As the giant orange KTM 18-wheeler at all AMA Pro Racing events testifies, KTM has made motocross in America a priority. It’s only fair, of course, since Americans are the leading consumer of its products, which now number 30! That’s even more impressive when you consider that all but five are pure dirt models, including the built-on-order 660 Rally intended strictly for races like the Dakar Rally. KTM is obviously heavily into dirt bikes and racing.
But motocross? Believe it!
Last year, KTM broke from a long-standing tradition and began to take its motocross models on a different development path than the off-road racers. For the first time in company history, the SX motocross bikes will not simply be hot-rodded enduro bikes. Instead, they are bikes that are focused specifically on the unique requirements of motocross, which is how the Japanese pursue MX glory.
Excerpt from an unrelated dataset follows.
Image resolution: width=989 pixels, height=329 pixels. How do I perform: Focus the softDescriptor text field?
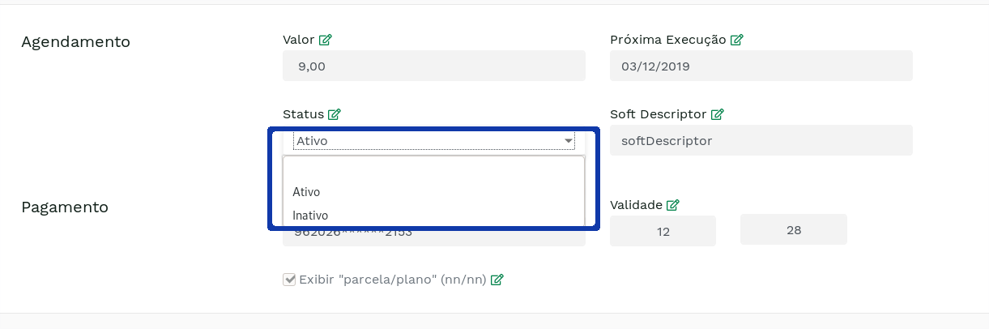tap(761, 140)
“KTM knows it’s going up against giants but believes it’s got what it takes. Based on our experiences, we tend to agree.”
For the first time ever, KTM recently made available every one of its motocross bikes for the enthusiast press.
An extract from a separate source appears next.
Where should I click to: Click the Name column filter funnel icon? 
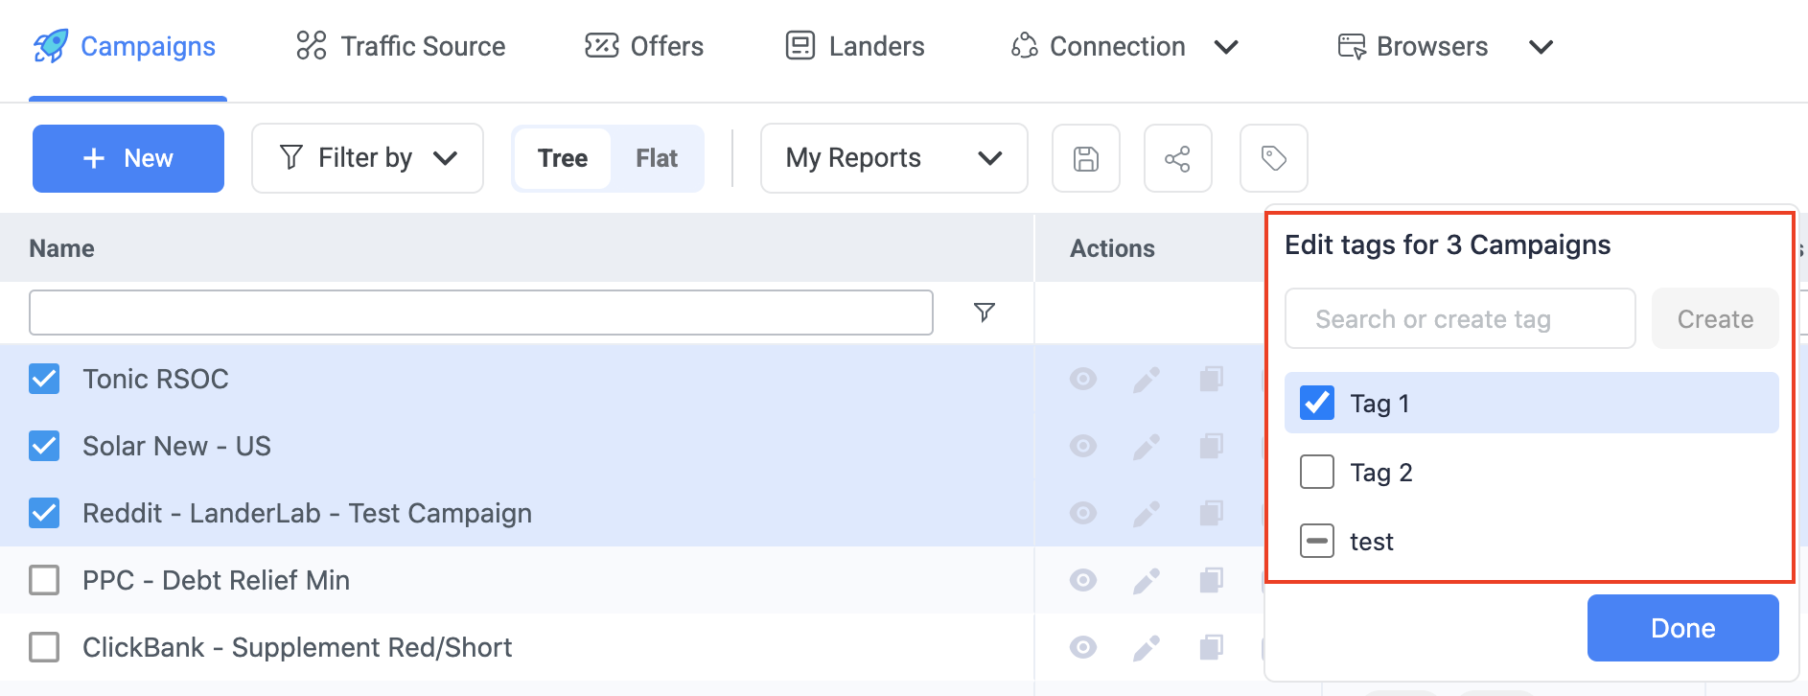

After a brief technical overview of the line-up by KTM’s Scot Harden and Tom Moen, everyone got a chance to ride all five SXs at the Hungry Valley MX track near Gorman, California, just off I-5. It was a great day, the stuff dreams are made of.
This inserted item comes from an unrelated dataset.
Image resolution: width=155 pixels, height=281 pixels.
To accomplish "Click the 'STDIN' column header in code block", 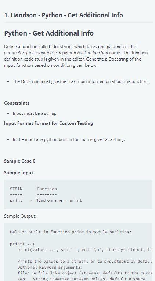I will point(16,189).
Technically speaking, there are significant changes on just about every model, including the redesigned 400cc and 520cc thumpers. Incidentally, the factory is allotting substantially more of the hard-to-get-this-year four-strokes to eager Americans. This is good news. We’ll start small and work up. The 125 SX (being used to run away 1-2 in the 125 cc MX GPs as this is written) gets a slightly longer stroke, up to 54.5 mm from 54.
That makes it minutely undersquare at 54 x 54.5mm compared to the previous bore and stroke measurements of 54 x 54 mm. KTM’s goal here was to boost low-end, thus smoothing the transition to the already healthy midrange and class-leading top-end wallop.
“KTM leads the class’ manufacturers championship as well, all because of the success of the new Racing Four-Strokes.”
Complementing that update is a new piston, again with one ring (the E/XC piston sports a pair of rings); a lighter crank for quicker revving; revised porting and a narrower-profile, while the formerly plastic ignition cover is now powder-coated magnesium. The clutch cover will also be powder-coated to maintain its look longer. The 125 shares the mag cover with the 200 (the cases on both bikes are identical). A 12mm longer shift lever that sticks 6mm farther out, promises to provide easier access to the shifter and easier shifting. Frankly, KTM’s 250 SX has fallen short in the past, possibly hindered by its enduro heritage.
That may very well change now that KTM is consciously developing the SX and E/XC models independent of each other. In order to make the ’01 250 SX more aggressive in the motocross theater of battle, the engineers in Austria modified the exhaust porting, reshaped the combustion chamber, designed a lighter piston and remapped the digital ignition. They also sent the crankcase covers to the powder coater to preserve the good looks longer and incorporated the longer, easier-to-hit shift lever of the 125/200.